Cervical Neoplasia-Cyto-Histological Correlation Bethesda System A Study of 276 CasesVaishali Jain* and AS Vyas
Associate Professor, Department of Pathology, Grant Medical College & Sir JJ group of hospitals, Byculla, Mumbai, India
- *Corresponding Author:
- Dr Vaishali Jain, MD
Associate Professor, Department of Pathology
Grant Medical College & Sir JJ group of hospitals
Byculla, Mumbai, India
E-mail: [email protected] com
Received date: October 07, 2010; Accepted date: November 23, 2010; Published date: November 25, 2010
Citation: Jain V, Vyas AS (2010) Cervical Neoplasia-Cyto-Histological Correlation (Bethesda System) A Study of 276 Cases. J Cytol Histol 1:106. doi: 10.4172/2157-7099.1000106
Copyright: © 2010 Jain V, et al. This is an open-access article distributed under the terms of the Creative Commons Attribution License, which permits unrestricted use, distribution, and reproduction in any medium, provided the original author and source are credited.
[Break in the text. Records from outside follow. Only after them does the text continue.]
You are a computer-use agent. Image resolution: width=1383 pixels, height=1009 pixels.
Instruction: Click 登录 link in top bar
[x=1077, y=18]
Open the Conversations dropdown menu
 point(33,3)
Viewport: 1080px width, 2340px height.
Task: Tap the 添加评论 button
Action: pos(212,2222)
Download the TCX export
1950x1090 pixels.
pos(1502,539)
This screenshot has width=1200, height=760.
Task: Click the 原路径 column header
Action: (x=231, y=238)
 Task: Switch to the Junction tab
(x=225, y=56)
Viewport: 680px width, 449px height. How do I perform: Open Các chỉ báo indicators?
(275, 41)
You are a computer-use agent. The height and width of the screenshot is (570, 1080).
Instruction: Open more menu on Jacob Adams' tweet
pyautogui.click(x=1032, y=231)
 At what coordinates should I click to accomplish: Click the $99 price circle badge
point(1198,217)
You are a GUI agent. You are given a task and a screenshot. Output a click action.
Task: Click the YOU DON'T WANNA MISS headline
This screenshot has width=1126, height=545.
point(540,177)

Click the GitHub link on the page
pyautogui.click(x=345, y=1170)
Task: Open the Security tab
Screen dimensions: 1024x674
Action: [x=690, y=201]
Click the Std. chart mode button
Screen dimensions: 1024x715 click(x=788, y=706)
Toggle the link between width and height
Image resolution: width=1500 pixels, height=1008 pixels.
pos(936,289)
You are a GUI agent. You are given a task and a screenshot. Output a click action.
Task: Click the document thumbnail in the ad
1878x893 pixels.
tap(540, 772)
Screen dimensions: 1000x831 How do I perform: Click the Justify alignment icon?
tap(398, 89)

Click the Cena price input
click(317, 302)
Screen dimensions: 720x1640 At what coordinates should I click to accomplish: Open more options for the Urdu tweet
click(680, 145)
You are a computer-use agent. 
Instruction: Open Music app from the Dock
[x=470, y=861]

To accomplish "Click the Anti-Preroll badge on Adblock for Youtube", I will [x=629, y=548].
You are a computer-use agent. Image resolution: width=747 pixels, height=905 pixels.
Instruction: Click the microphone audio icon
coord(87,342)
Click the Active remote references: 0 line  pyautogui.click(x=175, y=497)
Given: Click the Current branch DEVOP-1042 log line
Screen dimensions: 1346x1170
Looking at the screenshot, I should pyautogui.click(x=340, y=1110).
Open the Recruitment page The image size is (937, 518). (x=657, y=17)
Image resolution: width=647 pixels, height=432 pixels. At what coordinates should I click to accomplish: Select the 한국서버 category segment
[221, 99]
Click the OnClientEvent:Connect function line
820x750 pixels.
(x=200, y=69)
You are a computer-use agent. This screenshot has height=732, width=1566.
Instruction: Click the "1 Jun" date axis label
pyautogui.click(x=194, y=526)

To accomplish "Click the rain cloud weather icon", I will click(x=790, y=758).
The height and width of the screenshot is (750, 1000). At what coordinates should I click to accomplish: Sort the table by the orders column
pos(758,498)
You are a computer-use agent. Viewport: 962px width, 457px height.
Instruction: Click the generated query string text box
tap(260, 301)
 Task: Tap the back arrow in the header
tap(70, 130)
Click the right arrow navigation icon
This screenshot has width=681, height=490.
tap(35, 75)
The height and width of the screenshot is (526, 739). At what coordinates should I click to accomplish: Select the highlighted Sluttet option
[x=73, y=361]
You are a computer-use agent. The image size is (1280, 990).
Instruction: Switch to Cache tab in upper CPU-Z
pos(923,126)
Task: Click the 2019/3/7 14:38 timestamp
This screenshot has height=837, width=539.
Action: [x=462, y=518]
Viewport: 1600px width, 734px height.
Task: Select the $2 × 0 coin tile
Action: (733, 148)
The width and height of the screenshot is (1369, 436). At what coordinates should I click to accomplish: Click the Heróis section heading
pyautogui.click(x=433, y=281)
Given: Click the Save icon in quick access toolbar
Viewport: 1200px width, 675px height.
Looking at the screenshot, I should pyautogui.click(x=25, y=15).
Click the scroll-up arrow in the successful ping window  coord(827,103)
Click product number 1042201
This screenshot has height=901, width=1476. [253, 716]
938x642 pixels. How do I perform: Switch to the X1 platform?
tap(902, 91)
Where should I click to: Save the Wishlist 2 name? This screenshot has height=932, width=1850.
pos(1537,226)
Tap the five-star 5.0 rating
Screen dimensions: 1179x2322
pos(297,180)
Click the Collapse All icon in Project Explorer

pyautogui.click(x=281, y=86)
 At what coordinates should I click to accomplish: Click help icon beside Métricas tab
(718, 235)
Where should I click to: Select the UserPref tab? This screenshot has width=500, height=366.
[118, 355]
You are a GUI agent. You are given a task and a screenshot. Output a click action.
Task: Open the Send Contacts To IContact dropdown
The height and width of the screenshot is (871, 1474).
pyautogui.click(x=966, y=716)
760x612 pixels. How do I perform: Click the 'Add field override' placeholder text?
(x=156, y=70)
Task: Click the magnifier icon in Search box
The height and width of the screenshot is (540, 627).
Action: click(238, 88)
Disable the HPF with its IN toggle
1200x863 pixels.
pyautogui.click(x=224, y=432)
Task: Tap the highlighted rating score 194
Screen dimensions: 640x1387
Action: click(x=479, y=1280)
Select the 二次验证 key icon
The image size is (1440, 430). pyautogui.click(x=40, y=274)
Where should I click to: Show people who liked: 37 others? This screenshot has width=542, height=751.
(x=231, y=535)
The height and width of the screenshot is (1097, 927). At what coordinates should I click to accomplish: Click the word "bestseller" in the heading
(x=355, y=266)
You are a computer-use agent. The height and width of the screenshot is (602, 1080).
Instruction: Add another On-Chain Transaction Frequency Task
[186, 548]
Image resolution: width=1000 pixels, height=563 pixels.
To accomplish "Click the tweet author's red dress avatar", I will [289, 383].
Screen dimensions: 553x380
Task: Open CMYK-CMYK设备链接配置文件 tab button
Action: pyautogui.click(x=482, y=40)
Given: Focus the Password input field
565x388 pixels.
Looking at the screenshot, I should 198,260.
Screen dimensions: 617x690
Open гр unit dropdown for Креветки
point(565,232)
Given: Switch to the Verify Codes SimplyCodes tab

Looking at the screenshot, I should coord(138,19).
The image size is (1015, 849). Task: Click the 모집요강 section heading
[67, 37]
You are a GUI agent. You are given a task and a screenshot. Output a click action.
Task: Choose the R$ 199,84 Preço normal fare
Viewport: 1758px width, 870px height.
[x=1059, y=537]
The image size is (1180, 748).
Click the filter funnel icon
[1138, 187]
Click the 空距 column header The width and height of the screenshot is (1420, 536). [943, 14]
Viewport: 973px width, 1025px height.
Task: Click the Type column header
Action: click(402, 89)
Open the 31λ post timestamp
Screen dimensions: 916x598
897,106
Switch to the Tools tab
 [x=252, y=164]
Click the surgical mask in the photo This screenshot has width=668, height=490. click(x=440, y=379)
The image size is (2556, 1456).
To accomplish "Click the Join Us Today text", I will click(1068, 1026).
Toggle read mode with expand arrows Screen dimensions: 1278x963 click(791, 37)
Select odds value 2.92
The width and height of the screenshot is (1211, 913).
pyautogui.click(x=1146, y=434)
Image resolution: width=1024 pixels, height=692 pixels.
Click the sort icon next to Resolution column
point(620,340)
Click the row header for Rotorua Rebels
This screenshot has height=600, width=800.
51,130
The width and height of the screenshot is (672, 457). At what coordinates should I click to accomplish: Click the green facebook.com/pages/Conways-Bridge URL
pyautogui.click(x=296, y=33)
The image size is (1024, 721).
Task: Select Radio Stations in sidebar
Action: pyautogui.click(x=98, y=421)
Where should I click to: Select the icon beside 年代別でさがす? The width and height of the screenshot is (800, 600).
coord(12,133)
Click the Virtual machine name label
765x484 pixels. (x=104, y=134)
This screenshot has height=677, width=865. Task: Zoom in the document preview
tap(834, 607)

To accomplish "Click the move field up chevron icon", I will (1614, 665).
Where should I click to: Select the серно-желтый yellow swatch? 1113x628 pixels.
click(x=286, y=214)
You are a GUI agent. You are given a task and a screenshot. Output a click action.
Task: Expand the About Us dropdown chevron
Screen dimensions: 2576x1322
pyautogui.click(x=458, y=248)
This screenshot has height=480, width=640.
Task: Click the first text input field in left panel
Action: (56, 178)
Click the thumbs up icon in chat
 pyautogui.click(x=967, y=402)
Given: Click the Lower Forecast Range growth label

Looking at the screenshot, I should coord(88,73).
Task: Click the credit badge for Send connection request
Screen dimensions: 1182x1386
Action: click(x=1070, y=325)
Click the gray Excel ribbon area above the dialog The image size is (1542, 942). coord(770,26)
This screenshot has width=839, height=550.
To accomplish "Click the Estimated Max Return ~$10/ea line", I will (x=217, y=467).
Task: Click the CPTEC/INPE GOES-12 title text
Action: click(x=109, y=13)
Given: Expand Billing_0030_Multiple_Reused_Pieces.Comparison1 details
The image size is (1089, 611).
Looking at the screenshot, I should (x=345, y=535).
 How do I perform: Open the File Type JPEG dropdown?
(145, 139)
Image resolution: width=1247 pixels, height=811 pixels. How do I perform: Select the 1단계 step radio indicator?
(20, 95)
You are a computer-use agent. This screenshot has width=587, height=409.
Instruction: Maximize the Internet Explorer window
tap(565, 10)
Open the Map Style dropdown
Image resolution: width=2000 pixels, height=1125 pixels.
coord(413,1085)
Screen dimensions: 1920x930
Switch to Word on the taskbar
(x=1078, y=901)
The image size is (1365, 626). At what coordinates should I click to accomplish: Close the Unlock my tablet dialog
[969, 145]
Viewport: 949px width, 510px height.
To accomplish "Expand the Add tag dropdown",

Carcinoma uterine cervix is one of the leading causes of cancer death among women worldwide. To detect this widely prevalent cancer at an early stage, the simplest test has been a pap smear. Reporting of pap smears is done by using The Bethesda System 2001 prior to which many classification systems were developed [1,2,3,4]. To check the sensitivity and specificity of Bethesda system, the cytological findings have to be correlated with histology considering histopathology as gold standard. In our study, we have correlated cytological findings (pap smears) with corresponding histology after follow up of the symptomatic patients in the age range of 20 to 80 years. The main objectives were to study usefulness of cytology in detecting various preneoplastic and neoplastic lesions of cervix, to evaluate and to interpret the cases of epithelial lesions according to The Bethesda 2001 classification system  and correlation of cytological findings with follow-up histology sections. Analysis of different factors causing discrepancies was done. Aims: The study was conducted to study usefulness of cervical cytology by PAP smear and the application of the Bethesda 2001 system in classifying different preneoplastic and neoplastic lesions of cervix. Setting and design: With the use of PAP test and applying the BETHESDA 2001 classification 5, in the present study we have examined cervical smears of symptomatic patients in the age group ranging from 25 to 70 years. Inflammatory & unsatisfactory smears were excluded. The remaining cases showing epithelial abnormalities were followed up and biopsy slides were studied. Cytohistological correlation was done in those cases and results were obtained.